Kartini memiliki pengalaman yg tdk menyenangkan semasa belajar mengaji. Ibu guru mengajinya memarahi dia dan menyuruhnya keluar karena Kartini menanyakan makna ayat Al Qur'an yg dibacanya tadi.
Inilah suratnya kepada Stella tertanggal 6 November 1899 dan kepada Abendanon tertanggal 15 Agustus 1902
" Mengenai agama Islam, Stella, aku hrs menceritakan apa. Agama Islam melarang umatnya mendiskusikannya dgn umat agama lain. Bagaimana aku dapat mencintai agamaku kalau aku tidak mengerti dan tdk boleh memahaminya.

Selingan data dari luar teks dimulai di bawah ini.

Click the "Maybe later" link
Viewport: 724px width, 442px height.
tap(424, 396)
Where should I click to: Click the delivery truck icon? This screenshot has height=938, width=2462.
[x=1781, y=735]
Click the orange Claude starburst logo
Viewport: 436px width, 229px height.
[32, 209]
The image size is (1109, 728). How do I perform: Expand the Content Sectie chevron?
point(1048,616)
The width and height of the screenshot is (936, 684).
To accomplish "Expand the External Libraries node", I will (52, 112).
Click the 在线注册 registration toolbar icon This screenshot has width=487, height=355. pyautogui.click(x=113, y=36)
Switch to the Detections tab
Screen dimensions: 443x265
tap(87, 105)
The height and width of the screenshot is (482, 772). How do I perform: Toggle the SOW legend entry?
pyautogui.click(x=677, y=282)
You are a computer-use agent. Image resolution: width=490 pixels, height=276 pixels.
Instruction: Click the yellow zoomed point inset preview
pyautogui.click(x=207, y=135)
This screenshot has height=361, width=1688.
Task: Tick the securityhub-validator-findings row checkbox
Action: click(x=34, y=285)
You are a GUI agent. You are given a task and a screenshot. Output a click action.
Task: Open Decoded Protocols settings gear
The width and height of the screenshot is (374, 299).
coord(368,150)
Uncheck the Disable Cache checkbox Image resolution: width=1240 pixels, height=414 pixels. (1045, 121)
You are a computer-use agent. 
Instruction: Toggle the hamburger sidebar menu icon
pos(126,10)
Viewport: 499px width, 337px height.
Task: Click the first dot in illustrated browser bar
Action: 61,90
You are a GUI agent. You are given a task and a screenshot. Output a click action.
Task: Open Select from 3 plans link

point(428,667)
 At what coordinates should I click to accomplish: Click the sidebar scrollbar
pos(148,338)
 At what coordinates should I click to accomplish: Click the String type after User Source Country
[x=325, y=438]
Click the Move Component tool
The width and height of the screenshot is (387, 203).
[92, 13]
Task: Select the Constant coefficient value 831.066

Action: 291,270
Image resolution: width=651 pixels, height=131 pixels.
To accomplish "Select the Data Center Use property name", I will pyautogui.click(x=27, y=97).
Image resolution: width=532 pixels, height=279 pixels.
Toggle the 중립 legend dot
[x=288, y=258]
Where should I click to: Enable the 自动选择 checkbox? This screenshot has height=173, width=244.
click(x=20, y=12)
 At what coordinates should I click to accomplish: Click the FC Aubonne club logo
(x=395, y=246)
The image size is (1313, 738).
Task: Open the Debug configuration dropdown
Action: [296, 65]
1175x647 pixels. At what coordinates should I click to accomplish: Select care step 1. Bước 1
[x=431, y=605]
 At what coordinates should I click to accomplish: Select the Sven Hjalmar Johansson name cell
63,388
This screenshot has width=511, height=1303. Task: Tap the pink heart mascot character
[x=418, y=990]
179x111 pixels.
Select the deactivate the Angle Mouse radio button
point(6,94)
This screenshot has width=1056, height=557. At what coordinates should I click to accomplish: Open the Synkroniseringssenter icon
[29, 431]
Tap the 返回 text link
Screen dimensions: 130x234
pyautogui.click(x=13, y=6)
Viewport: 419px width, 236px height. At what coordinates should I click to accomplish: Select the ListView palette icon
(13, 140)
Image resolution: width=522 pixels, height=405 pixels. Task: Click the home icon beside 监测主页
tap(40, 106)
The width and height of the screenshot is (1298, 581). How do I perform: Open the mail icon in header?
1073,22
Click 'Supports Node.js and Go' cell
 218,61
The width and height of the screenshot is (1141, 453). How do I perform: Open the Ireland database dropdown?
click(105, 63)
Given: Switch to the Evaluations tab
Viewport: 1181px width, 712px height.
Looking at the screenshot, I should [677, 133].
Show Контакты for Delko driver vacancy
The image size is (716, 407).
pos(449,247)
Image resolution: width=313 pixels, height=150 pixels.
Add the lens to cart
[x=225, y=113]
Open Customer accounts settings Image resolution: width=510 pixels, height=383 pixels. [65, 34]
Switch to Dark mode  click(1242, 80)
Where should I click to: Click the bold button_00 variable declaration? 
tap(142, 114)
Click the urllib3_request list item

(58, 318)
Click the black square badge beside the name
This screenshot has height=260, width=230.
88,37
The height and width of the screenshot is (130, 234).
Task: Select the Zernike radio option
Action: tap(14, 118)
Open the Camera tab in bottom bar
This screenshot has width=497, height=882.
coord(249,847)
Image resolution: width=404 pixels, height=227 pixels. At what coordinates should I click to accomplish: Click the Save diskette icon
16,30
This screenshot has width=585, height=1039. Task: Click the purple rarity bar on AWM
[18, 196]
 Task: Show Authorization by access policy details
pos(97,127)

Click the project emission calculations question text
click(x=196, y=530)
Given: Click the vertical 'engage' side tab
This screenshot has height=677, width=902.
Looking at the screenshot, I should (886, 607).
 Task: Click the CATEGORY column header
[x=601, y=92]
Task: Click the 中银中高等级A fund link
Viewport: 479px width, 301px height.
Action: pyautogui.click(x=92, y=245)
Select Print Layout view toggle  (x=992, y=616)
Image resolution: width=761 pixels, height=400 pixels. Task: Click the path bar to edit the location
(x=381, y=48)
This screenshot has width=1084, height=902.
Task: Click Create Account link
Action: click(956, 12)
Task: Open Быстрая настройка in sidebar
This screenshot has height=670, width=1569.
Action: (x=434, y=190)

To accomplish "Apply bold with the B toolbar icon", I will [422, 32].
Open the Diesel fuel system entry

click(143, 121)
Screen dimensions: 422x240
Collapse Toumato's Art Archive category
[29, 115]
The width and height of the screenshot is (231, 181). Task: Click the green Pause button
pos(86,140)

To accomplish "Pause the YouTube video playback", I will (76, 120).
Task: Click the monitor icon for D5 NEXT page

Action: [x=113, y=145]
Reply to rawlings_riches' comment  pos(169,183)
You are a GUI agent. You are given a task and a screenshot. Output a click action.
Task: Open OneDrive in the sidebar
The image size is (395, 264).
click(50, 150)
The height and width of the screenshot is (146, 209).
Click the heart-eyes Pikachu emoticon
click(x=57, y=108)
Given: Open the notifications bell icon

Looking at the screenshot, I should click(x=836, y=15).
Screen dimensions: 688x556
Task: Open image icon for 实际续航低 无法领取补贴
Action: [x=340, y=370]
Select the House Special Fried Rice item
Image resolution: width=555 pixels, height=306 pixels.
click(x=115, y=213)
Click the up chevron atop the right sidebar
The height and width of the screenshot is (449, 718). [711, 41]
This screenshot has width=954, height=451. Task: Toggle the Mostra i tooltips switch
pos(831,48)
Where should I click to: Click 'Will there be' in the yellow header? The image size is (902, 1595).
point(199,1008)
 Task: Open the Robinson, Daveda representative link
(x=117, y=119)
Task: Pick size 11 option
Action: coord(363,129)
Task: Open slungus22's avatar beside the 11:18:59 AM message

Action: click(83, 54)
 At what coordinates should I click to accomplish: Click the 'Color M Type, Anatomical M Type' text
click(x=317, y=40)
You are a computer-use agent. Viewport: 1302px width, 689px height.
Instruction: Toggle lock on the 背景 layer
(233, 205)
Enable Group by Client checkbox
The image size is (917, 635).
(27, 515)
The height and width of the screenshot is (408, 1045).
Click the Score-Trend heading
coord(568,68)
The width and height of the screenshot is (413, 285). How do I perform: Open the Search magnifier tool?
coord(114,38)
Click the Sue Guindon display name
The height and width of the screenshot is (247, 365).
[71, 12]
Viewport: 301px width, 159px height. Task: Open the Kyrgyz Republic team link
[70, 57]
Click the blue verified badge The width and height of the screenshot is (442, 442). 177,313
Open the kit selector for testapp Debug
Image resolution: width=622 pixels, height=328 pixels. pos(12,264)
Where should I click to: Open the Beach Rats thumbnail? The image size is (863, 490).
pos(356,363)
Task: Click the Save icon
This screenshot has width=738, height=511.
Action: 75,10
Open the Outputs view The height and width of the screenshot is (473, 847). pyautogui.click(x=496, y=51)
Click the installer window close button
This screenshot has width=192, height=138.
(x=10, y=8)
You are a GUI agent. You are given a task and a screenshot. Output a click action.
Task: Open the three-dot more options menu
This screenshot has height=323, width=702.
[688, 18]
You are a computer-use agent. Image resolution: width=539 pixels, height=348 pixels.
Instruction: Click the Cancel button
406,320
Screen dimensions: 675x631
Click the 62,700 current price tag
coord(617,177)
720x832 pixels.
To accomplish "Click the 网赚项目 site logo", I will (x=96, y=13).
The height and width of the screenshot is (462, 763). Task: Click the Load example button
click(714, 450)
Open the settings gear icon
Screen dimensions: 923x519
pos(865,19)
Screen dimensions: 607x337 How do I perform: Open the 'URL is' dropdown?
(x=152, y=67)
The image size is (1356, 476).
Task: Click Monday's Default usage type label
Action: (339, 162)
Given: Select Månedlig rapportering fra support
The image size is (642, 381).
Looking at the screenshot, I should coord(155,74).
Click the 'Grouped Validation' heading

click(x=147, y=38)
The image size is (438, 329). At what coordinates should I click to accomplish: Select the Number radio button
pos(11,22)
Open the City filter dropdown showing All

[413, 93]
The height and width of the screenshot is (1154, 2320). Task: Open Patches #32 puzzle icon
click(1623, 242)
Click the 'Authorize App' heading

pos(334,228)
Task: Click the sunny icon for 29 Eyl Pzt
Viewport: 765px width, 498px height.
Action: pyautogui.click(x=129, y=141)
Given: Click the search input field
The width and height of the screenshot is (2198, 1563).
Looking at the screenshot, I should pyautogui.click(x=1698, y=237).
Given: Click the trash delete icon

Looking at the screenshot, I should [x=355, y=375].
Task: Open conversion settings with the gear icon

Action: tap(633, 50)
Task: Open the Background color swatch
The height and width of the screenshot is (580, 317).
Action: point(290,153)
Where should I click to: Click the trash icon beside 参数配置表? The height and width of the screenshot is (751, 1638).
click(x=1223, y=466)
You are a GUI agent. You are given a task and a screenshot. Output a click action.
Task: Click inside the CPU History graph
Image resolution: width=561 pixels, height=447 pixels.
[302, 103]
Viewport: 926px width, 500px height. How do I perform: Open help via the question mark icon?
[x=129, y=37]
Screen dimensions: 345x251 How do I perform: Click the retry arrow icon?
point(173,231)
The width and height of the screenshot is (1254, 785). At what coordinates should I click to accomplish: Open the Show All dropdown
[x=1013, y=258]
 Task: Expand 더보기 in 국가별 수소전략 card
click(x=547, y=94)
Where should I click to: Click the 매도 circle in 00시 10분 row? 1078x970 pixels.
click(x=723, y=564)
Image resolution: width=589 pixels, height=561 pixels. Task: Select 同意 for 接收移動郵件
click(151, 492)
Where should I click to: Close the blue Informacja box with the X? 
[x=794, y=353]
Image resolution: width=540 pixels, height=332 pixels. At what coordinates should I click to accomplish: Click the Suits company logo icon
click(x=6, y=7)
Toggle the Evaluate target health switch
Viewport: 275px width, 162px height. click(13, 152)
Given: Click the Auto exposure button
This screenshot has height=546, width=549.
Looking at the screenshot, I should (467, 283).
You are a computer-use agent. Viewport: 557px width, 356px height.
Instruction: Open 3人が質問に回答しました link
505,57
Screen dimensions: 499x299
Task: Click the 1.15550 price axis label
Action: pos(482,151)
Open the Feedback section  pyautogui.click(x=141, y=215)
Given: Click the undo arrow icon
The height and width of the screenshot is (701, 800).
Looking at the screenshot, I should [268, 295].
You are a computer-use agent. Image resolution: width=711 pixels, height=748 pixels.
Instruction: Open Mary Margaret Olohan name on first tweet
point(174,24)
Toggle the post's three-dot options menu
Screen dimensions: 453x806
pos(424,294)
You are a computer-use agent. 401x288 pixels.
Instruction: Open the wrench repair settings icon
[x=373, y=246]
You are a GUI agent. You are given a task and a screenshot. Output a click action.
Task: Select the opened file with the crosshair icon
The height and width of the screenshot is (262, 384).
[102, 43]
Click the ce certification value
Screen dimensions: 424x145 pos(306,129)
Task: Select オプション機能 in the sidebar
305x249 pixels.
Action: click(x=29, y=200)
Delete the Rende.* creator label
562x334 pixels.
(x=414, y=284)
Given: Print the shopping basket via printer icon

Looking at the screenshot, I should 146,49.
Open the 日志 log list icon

Al Qur'an terlalu suci, tdk boleh diterjemahkan ke dlm bahasa apapun. Di sini tdk ada yg mengerti bahasa Arab. Orang-orang disini belajar membaca Al Qur'an tetapi tdk mengerti apa yg dibacanya. Kupikir, pekerjaan orang gilakah, orang diajar membaca tapi tdk mengerti apa yg dibacanya. Sama saja halnya spt engkau mengajar aku membaca buku berbahasa Inggris, aku hrs menghafal kata demi kata, tetapi tdk satupun kata yg kau jelaskan kepadaku apa artinya. Tidak jadi soleh pun tdk apa-apa asalkan jadi orang baik hati, bukankah begitu Stella..??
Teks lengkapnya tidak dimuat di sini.